Store the results somewhere you will be able to find them, and look back over, such as in scrapbook or diary.
1. Test balance, and muscle strength by timing how long you can stand on your right leg, and then your left leg.
2. Time how long it takes to sprint a set distance.
3. Look out for local fun run events you could participate in as a family every year, and track your times.
4. Measure fitness and endurance by timing How long can you bounce on the trampoline before you get too tired to continue.
5. Test upper body strength by seeing How quickly can you get across the monkey bars, or how far across can you get before falling off.
6. Set up an obstacle course in the back garden incorporating the climbing frame, and a jog around the perimeter of the garden, and time how long it takes each person to complete it.
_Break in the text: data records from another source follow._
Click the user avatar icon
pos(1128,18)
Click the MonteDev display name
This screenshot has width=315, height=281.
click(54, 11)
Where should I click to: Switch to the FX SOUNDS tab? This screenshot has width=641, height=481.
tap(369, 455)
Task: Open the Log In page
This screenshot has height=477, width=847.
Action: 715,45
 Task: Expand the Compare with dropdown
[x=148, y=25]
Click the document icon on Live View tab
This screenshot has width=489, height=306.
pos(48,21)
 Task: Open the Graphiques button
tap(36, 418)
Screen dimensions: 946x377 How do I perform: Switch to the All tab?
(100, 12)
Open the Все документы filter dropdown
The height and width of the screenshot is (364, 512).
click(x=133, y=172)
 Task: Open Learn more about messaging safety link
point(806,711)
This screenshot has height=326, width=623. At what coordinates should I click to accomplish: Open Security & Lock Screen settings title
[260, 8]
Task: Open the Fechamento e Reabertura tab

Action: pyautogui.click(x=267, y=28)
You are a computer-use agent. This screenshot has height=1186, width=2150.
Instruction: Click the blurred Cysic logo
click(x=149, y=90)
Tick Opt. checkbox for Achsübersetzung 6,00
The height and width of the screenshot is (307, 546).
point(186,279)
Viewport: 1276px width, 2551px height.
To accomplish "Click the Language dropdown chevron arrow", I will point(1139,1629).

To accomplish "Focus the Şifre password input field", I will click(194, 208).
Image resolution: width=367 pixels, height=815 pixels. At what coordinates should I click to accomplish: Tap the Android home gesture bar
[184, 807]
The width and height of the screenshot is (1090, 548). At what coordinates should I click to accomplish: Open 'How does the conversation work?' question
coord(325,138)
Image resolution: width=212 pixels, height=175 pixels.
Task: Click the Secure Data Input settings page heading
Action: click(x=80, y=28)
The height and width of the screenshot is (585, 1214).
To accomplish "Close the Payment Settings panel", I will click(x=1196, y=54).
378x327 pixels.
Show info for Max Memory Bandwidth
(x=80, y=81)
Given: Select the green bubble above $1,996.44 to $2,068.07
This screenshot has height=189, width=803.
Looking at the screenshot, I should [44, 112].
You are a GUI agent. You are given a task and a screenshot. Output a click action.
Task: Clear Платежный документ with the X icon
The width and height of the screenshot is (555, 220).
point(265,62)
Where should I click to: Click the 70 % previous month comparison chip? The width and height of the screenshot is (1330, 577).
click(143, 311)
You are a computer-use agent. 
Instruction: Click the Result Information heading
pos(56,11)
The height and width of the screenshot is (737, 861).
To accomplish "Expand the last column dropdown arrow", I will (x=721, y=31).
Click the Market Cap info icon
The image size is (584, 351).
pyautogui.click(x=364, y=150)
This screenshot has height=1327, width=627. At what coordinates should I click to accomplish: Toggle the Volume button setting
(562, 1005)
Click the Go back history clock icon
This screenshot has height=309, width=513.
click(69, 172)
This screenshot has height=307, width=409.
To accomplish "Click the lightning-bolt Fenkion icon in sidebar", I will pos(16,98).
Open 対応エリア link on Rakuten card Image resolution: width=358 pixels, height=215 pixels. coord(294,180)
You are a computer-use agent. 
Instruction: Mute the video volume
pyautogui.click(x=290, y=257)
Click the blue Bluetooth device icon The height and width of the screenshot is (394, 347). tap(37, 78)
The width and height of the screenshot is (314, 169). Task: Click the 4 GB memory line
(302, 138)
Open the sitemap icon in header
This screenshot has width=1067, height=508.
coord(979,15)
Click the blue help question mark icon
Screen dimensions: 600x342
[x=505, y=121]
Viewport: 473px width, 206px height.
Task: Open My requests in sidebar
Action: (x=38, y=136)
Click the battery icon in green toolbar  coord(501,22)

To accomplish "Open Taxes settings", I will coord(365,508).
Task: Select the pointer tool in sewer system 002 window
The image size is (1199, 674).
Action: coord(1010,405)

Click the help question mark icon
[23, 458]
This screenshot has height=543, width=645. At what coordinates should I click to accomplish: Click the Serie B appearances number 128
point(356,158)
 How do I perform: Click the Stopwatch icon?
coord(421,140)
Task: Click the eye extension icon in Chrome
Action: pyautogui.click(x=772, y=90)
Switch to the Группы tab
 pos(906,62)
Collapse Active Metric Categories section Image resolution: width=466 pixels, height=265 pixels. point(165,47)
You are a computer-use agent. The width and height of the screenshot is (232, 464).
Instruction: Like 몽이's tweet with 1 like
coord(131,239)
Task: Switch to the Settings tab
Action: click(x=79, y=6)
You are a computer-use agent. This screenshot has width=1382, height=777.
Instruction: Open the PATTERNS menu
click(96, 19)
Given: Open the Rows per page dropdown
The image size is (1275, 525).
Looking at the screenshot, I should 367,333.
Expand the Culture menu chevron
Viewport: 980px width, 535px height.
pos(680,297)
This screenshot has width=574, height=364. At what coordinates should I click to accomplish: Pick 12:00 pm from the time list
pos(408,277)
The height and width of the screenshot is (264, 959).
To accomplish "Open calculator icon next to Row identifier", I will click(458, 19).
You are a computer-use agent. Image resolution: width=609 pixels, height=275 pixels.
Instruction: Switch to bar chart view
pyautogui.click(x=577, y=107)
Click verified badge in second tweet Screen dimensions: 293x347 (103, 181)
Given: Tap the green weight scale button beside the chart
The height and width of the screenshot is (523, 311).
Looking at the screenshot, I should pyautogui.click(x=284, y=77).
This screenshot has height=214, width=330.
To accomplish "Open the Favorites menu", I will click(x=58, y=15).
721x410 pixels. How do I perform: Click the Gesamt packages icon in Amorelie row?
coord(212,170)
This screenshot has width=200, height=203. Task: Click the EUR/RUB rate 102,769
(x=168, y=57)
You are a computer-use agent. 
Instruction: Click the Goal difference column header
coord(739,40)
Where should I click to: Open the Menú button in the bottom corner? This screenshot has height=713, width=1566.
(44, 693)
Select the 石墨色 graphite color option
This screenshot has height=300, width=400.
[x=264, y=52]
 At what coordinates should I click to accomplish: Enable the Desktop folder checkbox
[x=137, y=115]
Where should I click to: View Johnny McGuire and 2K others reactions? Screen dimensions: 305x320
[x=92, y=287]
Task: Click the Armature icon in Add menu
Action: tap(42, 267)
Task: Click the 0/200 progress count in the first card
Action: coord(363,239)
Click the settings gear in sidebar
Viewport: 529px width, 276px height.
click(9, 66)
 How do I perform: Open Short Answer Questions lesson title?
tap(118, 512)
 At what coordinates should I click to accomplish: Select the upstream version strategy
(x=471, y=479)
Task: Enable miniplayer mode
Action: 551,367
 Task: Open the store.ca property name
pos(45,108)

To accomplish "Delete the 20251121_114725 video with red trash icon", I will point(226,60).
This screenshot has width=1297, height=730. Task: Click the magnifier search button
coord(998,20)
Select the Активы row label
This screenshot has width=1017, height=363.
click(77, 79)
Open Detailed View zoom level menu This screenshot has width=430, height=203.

7. Test lower body and abdominal strength by racing a set distance in a space hopper ball.
8. Place five soft toys of balls in a box on one side of the garden, with an empty box on the other side of the garden. Time how long it takes to move the toys, one at a time, to the other box. This tests speed, fitness and co-ordination.
9. How long can you keep a balloon up off the ground? A balloon is much easier to use than a football, making this activity suitable for children of all ages. You can measure the success as the amount of time in seconds, or the number of times the balloon is batted up in the air.
10. Measure hand-to-eye co-ordination, by counting how many times can you bounce a tennis ball up and down on the ground using a tennis racket.
11. Sit on the ground and slowly raise your feet into the air, until you are making a V-shape. Time how long you can sit there with your hands out horizontal, and your legs off the ground. This is a great measure of abdominal strength.
12. Place a ping pong ball on a spoon, and time how long it takes to cross the garden without the ball falling off.
13. Hold a tin of beans in each hand like weights, and count how many arm curls you can do.
14. Place a tennis ball, or balloon between your knees, and see how long it takes you to bounce across the garden without it slipping out.